In all areas of the field, there was some powerful hurling from Limerick. Richie McCarthy was again outstanding. They’re physically strong and physically fit and they’ve learned a lot from last year. We must remember they went as far as anyone did last year with Kilkenny in that All-Ireland quarter-final and they’ve improved a lot since then. They’re serious contenders.
This has been the best hurling championship for many years. It reminds me of ’95 and the emergence of Clare. That was a year that any one of a number of counties could have won. This year is the same. We know the draw and it is still hard to call the winner of the All-Ireland. There is a lot of hurling to be played between now and September.
Lurking in long grass
If Limerick’s win was emotional for their unbelievable supporters, there was evidence on Saturday night that Kilkenny still lurk in the long grass. It was fantastic entertainment in Thurles, with both matches only decided in extra-time.
I thought Kilkenny looked vulnerable all through the game. Until extra-time. Waterford actually had a chance to hammer the nail into Kilkenny’s coffin with about 30 seconds to go before that epic piece of play that came to Matt Ruth but they weren’t able to do it. The amazing thing about Kilkenny was the hunger and desire they showed when the match went into extra-time. When it came to mind over body, their desire was fantastic and that extra-time period was by far the best hurling Kilkenny have produced this year. Tommy Walsh and Jackie Tyrell were superb in defence when it mattered most.

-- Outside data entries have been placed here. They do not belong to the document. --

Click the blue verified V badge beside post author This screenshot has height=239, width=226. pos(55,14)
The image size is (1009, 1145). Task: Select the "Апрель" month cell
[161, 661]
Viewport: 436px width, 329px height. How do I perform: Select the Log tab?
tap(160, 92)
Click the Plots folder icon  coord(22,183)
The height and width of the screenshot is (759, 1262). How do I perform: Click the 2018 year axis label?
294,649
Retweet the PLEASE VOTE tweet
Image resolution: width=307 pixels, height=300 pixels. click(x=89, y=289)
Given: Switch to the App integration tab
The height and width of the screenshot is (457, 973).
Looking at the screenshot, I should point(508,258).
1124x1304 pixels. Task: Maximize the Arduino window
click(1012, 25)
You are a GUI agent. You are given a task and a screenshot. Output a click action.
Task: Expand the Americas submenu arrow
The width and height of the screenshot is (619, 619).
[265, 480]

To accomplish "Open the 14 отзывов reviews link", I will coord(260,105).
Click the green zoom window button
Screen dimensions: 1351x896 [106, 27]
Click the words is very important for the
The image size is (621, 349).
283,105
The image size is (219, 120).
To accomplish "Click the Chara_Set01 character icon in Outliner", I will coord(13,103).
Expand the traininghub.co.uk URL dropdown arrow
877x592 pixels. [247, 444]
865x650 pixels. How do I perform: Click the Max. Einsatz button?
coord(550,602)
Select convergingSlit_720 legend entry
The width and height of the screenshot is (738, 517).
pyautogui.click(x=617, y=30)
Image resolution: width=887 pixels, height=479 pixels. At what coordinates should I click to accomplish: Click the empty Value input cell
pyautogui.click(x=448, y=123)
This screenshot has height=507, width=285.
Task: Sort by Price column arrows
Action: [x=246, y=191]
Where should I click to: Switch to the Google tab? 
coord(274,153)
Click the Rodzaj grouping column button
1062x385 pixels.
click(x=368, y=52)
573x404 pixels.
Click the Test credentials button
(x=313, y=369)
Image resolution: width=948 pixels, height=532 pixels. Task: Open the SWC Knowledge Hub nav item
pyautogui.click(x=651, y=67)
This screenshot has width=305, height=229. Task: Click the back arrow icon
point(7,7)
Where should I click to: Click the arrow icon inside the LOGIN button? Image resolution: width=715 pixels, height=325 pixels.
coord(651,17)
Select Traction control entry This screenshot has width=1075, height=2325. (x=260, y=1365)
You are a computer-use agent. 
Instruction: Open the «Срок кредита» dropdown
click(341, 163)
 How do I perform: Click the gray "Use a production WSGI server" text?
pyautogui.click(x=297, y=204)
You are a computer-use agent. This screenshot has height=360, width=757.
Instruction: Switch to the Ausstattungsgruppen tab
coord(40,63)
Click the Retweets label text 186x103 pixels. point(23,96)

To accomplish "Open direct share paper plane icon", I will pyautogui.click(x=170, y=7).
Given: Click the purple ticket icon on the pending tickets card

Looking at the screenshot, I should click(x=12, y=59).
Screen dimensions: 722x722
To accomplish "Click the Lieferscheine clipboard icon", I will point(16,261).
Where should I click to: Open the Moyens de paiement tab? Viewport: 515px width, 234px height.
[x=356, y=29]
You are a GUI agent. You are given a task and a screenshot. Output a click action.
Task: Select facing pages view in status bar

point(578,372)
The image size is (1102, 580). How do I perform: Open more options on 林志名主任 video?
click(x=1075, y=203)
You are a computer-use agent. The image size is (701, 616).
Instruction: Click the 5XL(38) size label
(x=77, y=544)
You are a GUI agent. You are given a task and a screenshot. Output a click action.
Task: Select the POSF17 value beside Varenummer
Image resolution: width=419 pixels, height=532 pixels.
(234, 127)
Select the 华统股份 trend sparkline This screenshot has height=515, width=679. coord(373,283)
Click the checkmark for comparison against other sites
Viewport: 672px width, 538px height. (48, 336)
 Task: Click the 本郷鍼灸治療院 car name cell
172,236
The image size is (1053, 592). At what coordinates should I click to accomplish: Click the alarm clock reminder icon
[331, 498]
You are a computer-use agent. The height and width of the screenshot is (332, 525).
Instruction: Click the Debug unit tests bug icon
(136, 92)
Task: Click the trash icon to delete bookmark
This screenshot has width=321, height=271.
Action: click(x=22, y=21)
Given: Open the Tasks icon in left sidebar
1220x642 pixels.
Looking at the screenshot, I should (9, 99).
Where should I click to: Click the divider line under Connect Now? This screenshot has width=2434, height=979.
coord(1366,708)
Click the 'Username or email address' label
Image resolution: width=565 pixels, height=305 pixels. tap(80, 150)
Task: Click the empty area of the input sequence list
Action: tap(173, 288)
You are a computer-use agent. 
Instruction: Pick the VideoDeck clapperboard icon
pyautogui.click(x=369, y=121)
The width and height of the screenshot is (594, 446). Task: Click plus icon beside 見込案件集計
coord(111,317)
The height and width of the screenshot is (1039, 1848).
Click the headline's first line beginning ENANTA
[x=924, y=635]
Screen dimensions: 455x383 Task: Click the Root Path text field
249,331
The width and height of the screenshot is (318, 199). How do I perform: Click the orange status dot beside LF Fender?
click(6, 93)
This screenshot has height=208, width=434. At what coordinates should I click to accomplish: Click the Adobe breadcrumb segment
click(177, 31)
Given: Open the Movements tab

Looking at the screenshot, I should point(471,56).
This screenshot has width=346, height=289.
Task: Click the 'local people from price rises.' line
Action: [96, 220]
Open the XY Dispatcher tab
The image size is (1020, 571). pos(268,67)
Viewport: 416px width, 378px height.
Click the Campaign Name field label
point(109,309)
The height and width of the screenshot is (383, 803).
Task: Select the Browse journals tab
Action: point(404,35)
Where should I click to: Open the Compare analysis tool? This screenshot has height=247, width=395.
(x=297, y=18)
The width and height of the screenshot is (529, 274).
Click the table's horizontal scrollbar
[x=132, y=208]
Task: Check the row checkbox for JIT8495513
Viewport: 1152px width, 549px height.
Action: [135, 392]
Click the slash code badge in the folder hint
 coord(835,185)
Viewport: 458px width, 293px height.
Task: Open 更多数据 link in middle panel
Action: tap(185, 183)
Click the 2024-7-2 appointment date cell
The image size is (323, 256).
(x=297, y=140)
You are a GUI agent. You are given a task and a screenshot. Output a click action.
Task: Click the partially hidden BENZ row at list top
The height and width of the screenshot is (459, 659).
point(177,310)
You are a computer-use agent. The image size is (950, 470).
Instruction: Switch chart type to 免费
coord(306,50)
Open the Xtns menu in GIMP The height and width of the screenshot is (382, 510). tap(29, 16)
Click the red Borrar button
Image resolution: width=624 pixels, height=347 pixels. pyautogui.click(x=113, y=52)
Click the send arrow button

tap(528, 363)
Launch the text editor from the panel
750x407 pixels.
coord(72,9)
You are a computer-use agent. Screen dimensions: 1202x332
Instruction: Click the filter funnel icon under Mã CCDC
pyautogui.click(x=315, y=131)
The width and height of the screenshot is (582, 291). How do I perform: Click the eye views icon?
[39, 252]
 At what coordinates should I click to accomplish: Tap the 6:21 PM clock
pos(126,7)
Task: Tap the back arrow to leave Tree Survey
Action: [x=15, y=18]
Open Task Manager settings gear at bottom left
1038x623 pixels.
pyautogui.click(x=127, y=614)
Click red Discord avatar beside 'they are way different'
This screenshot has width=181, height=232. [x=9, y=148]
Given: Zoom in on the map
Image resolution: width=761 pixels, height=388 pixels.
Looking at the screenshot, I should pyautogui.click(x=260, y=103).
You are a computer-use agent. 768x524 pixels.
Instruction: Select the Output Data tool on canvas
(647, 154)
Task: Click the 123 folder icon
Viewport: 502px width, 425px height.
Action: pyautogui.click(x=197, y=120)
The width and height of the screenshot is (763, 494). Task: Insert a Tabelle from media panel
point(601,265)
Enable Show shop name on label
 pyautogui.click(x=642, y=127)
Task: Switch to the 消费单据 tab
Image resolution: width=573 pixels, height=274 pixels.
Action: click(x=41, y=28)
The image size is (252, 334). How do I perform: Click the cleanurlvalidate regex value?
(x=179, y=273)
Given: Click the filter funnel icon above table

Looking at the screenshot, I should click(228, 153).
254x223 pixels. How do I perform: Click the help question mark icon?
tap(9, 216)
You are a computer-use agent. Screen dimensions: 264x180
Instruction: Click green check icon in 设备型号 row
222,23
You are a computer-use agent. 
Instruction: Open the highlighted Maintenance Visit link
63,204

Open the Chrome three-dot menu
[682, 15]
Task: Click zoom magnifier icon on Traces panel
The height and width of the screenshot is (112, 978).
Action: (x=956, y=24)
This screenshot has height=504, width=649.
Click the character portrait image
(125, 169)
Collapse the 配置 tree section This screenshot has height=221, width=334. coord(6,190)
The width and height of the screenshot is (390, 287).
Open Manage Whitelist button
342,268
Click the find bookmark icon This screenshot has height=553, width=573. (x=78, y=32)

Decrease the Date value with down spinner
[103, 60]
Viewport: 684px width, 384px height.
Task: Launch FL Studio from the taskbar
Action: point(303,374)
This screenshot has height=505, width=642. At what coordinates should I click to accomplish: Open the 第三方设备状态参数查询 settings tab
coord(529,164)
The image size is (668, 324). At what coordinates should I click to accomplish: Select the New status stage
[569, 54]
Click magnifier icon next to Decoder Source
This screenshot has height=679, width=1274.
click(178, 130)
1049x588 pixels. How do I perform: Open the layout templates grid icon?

It might be a cliché but they haven’t gone away. Their Saturday nights may be over but they have battle-hardened Kilkenny – if they needed it – for the Sundays ahead. Waterford could have done with John Mullane or Stephen Molomphy.
Clare should have won their game in ordinary time. Wexford fought hard, as you’d expect. But the standard was poor. Still, Clare are there and will be dangerous opponents for Galway in the quarter-final. They will come in a little under the radar and are still capable of beating Galway.